En fait, quand on regarde le gaming live fait sur AP, toutes les critiques qui sont adressées sont justes: oui, il y a des pbs de caméra. Oui, c'est pénible de ne pas avoir à gérer les corps quand tu joues en furtivité (ça fait quand même le sel de ce genre d'approche depuis 10 ans et MGS). Oui, le jeu est difficile au début (dans le sens où tu te fais repérer sans trop savoir pourquoi), et ensuite limite trop facile avec toutes les compétences. Et oui, il y a des goulets d'étranglement qui obligent tout le monde à jouer bourrin (combats de boss, etc.), même lorsqu'on souhaite la jouer furtive.
Bref, je viens de résumer les critiques du Gaming Live. Comme je le disais dans un autre post, le problème à mon sens est que tout cela est basé sur un jugement technique et uniquement technique. Chaque défaut "évident" provoque une sous-notation, parce que la check list du bon jeu moderne n'est pas remplie: les corps disparaissent? Mince, c'est pas comme dans MGS, donc -1. La caméra est chiante? Mince, c'est pas comme dans Splinter Cell, donc -1.
En revanche, le fait que le scénario soit intéressant, super immersif, le système de dialogue et de relation aux autres personnages génial, et que malgré ces quelques défauts le jeu soit parfaitement jouable: tout cela n'a pas l'air d'être pris en compte dans la note.
Ce que je regrette, au fond, ce n'est pas tant la note en soit: AP a des défauts, on ne va pas se mentir, le principal à mon sens étant d'avoir greffé un gameplay d'infiltration sur un système de jeu (celui de Mass Effect) qui n'est pas fait pour ça (d'où les pbs de caméra, de corps qui disparaissent, etc.). Ce que je regrette, c'est qu'un jeu qui remplit la check list technique aura toujours une super note, même si fondamentalement, le jeu en question est une bouse sans nom. On parle beaucoup de Call of Duty. Palons-en: ce jeu est techniquement très bon (gameplay efficace, graphismes superbes).
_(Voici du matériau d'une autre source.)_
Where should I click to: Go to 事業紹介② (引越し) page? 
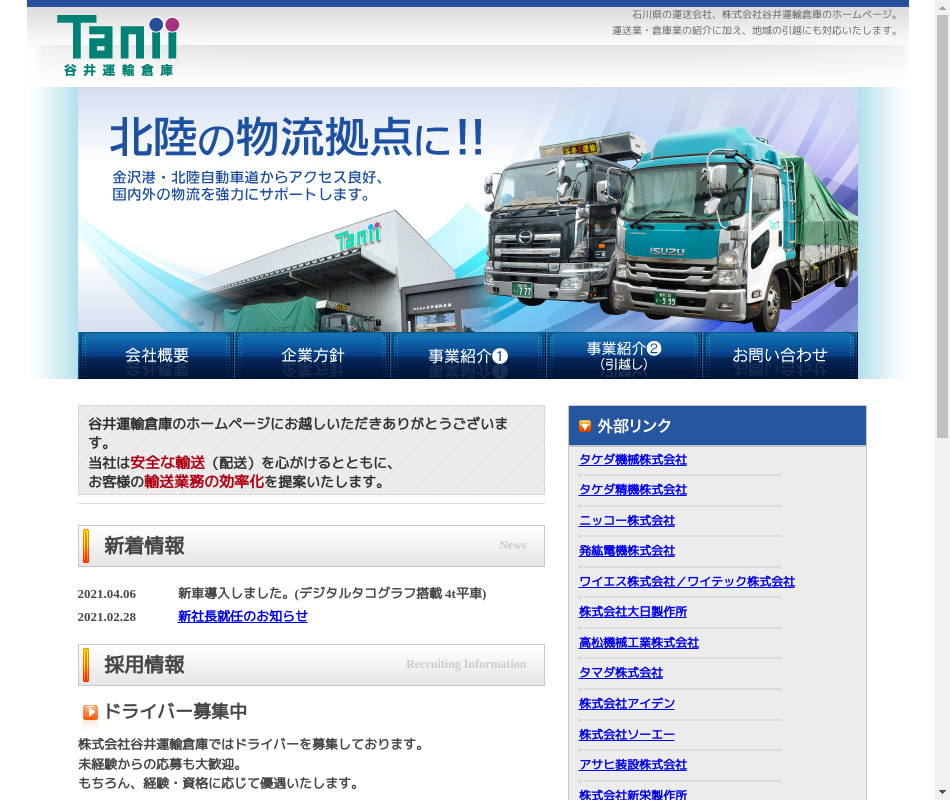click(x=624, y=356)
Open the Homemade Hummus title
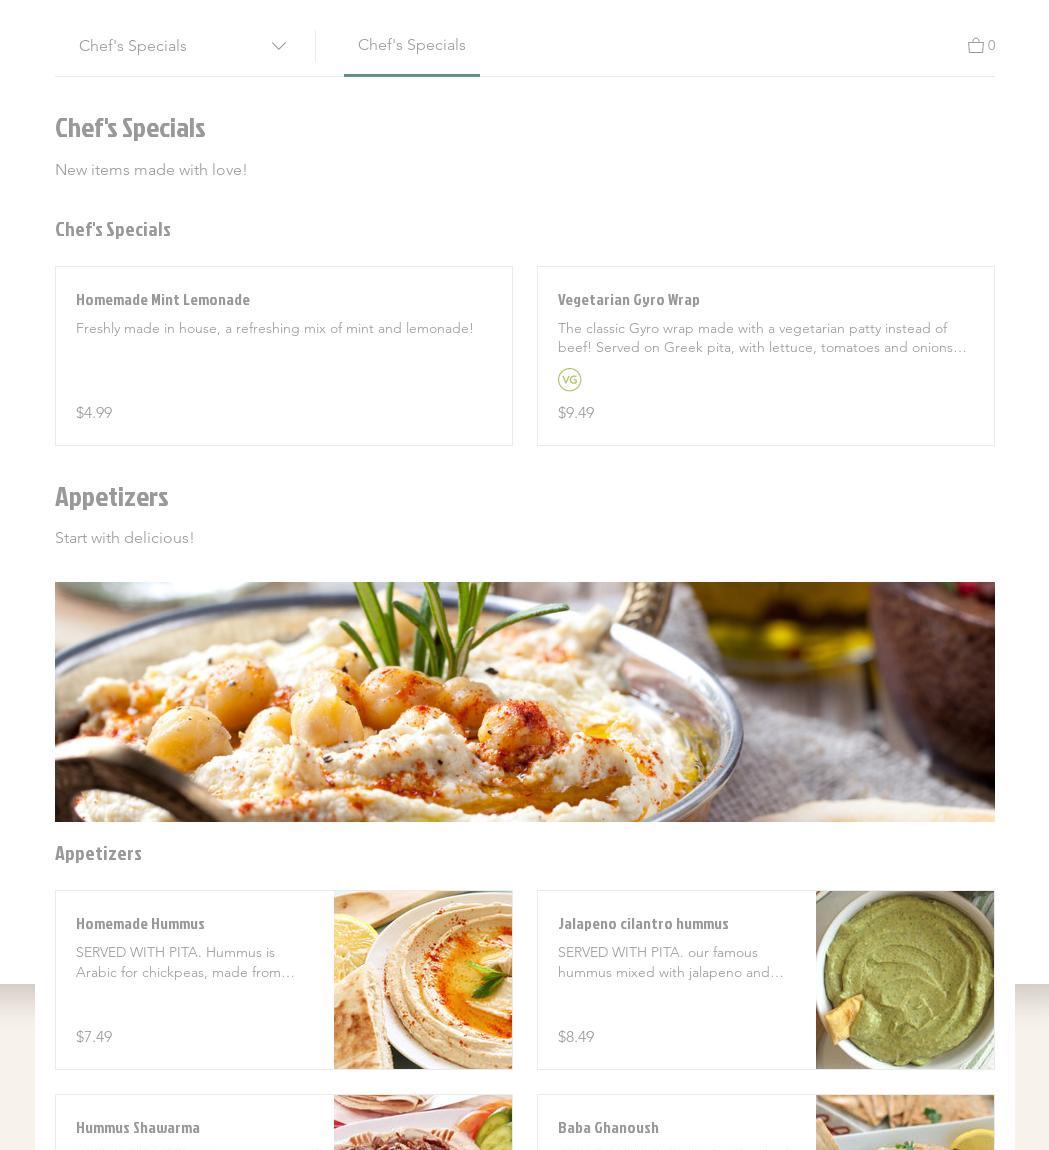This screenshot has height=1150, width=1049. coord(140,924)

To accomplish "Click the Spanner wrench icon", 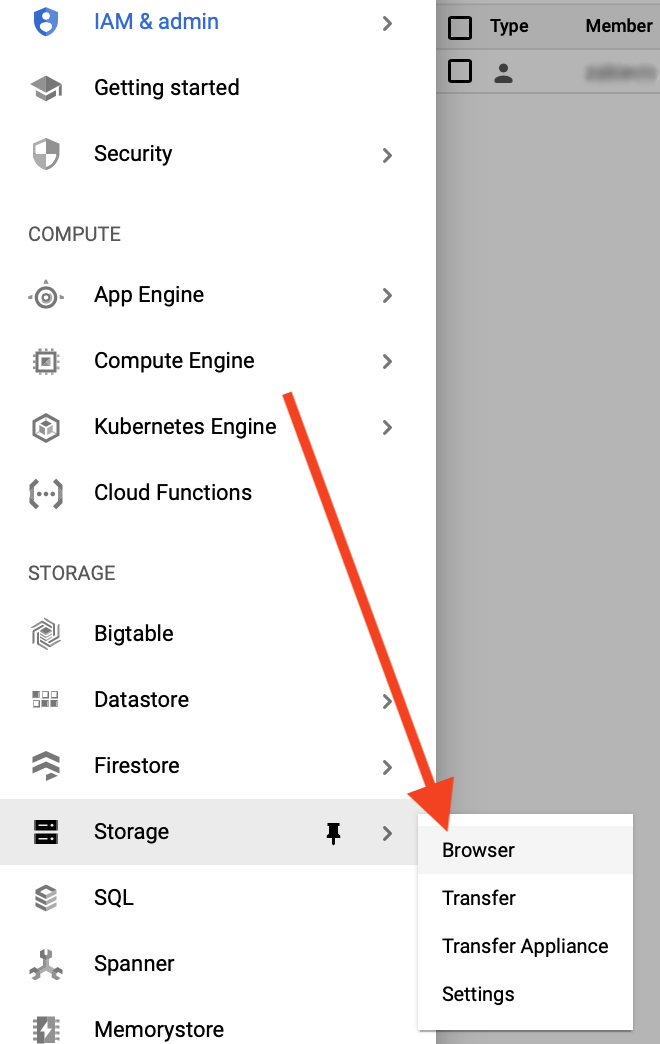I will [x=46, y=964].
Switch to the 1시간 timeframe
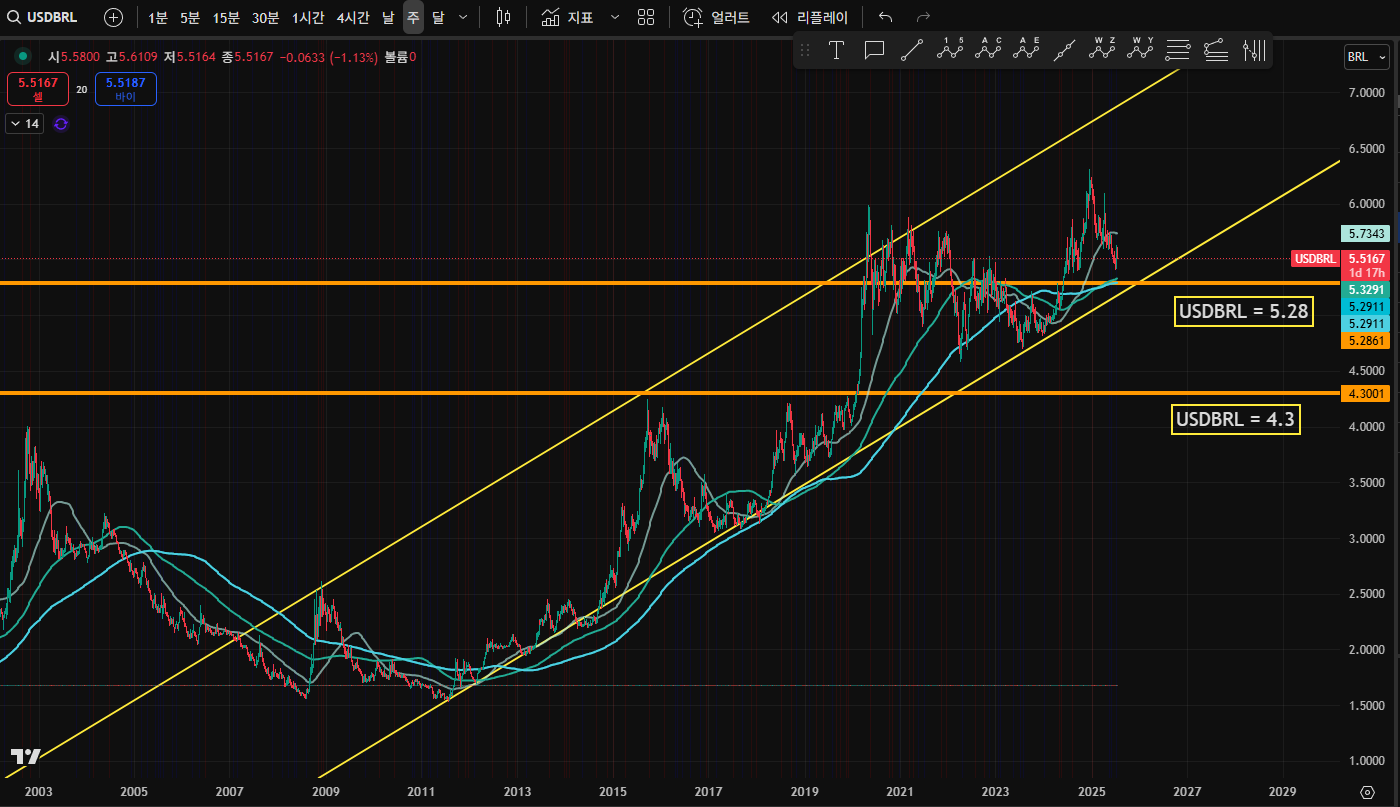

Il est par contre hyper répétitif, sans aucune subtilité, scandaleusement court, et surtout son scénario est d'une bétise sans nom (et quand je dis une bétise sans nom, je veux dire un truc crypto fasciste à la gloire de l'armée américaine: un film qui sortirait avec un scénar pareil serait non seulement un gros bide, mais se prendrait des 2/20 dans toutes les revues spécialisées).
Ce que je regrette, au fond, c'est qu'on ne soit pas aussi exigeant avec l'expérience que procure un jeu vidéo qu'avec celle que procure un film: quand on en arrivera là, on sera sauvé!